GOAL: Copy out the stretch of the records below from the line containing "Privacy Policy (664, 2489)" through the end of the records, reproducing each line unchanged.

[Records from a collection]

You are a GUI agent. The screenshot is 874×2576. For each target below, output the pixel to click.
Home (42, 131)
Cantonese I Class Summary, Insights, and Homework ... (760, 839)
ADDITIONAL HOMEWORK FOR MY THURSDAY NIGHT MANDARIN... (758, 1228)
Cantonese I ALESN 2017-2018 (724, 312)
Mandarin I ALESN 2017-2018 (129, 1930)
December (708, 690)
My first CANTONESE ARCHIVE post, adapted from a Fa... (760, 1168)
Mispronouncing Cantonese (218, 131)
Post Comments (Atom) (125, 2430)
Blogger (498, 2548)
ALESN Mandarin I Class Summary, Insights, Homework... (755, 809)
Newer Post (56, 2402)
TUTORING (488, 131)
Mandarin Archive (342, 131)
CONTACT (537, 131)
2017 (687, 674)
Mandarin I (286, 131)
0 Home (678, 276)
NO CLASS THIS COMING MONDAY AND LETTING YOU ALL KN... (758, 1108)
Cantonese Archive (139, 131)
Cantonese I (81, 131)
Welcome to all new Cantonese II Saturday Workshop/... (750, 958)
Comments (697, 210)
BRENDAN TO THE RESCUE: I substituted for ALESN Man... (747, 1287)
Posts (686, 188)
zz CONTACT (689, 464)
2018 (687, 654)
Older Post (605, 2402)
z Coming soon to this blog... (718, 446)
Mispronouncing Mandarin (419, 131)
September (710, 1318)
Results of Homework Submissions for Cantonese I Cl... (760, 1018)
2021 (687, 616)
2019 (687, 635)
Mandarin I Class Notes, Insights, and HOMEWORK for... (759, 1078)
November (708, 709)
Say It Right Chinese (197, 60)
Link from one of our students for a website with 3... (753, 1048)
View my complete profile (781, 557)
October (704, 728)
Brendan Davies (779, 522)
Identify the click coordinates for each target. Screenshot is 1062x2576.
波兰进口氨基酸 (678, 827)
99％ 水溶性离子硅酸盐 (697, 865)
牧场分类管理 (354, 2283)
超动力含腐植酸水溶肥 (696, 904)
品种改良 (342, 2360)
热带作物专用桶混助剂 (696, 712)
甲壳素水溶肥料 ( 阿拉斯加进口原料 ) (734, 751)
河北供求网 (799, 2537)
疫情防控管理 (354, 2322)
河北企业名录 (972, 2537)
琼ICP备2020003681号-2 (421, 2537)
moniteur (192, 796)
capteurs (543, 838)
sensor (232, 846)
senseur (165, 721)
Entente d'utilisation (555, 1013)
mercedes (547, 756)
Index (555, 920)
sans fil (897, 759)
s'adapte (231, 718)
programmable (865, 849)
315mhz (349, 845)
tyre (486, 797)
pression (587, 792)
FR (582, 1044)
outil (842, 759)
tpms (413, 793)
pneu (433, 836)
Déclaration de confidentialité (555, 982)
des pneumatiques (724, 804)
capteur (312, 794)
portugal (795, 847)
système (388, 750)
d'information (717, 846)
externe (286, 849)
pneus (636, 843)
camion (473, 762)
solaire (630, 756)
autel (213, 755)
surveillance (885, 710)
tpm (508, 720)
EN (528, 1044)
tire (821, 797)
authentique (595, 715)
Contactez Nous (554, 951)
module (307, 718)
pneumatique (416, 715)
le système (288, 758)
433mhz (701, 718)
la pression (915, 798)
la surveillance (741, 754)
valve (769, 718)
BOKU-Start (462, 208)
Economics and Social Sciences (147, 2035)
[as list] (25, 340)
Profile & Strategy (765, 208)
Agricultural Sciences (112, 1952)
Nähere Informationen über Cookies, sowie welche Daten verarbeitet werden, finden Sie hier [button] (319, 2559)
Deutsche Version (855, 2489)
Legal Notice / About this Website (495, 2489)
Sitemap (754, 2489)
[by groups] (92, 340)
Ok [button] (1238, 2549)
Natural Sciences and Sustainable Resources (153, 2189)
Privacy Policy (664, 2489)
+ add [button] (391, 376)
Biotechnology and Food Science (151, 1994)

SOLUTION FOR THIS EXERCISE:
Privacy Policy (664, 2489)
+ add [button] (391, 376)
Biotechnology and Food Science (151, 1994)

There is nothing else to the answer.